The Yankees offense has improved greatly since the additions of Granderson, Reynolds, ARod, and Soriano. The on-base% is up from 14th or 15th.
"So it stands to reason, the Yankees are going to struggle scoring runs again — at least everyone is going to be spared that magic moment of A-Rod passing Willie Mays on the all-time home run list — leaving in question whether the starting pitching can at least keep games in check, as they did in the first-half formula of getting a lead to David Robertson and Mariano Rivera."
I feel relieved.
Since Bill Madden just wrote off ARod again, I'm pretty sure ARod is going to come back strong in the next two weeks. Maybe "everyone" will not be spared the torture of an ARod home run.
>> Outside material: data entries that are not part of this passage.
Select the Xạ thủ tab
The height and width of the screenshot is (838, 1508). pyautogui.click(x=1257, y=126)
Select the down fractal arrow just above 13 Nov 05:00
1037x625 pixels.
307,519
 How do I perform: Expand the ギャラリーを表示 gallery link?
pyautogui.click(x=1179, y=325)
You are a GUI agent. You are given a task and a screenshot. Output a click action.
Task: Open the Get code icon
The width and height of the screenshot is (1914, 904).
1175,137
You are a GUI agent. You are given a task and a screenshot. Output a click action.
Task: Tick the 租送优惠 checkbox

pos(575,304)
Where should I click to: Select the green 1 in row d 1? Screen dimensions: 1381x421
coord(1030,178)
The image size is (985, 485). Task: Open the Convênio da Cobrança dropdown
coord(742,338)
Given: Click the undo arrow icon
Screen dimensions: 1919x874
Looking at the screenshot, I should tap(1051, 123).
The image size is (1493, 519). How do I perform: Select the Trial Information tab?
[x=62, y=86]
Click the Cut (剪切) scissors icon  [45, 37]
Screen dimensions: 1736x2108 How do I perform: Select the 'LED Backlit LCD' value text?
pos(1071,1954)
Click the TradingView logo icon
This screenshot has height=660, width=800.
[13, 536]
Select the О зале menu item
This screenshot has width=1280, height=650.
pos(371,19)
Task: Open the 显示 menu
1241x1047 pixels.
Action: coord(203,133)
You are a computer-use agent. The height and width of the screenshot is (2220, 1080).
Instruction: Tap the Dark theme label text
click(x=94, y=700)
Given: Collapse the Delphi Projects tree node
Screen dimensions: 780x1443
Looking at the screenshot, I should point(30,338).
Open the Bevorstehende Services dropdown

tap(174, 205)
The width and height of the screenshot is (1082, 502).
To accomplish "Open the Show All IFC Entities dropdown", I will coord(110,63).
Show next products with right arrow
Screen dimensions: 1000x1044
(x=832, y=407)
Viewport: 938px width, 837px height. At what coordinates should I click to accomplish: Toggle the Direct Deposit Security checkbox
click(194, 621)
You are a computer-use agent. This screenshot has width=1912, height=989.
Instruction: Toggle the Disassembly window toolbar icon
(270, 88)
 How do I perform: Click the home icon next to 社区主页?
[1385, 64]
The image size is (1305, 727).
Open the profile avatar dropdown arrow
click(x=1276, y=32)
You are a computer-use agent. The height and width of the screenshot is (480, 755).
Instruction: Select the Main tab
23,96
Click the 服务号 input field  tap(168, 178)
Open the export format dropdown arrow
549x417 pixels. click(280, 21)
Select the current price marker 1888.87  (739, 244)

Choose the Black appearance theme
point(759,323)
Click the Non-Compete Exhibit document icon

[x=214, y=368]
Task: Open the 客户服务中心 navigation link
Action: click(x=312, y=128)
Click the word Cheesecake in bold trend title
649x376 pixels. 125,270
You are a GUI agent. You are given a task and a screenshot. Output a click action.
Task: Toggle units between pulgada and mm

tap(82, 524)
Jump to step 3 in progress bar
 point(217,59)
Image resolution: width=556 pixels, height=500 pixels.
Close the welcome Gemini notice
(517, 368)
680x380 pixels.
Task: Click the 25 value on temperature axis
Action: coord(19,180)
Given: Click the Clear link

In fact, this is the only time I have felt confident the Yankees can make the playoffs.
"Maybe the Blue Jays, Giants, Rays and Astros will provide a welcome end-of-season breather for this beat-up Yankee team. Or maybe the Yanks are simply too beat up now to make a big finish.
On the other hand, the way most of the other wild-card contenders have been playing, it may not take a big finish."
Of course this ... it stands to reason that ... maybe this, maybe that ... on the other hand.
The Yankees will make the playoffs ... the Yankees won't make the playoffs ... the Yankees will make the playoffs ... the Yankees might make the playoffs.
So you're basically saying you don't know what will happen over the next 12 games. Big ups to the in-depth baseball columnist.
Sunday, September 15, 2013
Nate Silver he ain't.
A sample size of 1,000 is huge.
One does not need to poll "ten bazillion" people. After the first nine bazillion, the final bazillion are just going to confirm the results you've already observed.
In fact, you don't need to poll anywhere near 9 bazillion. A survey of 50 people is quite accurate.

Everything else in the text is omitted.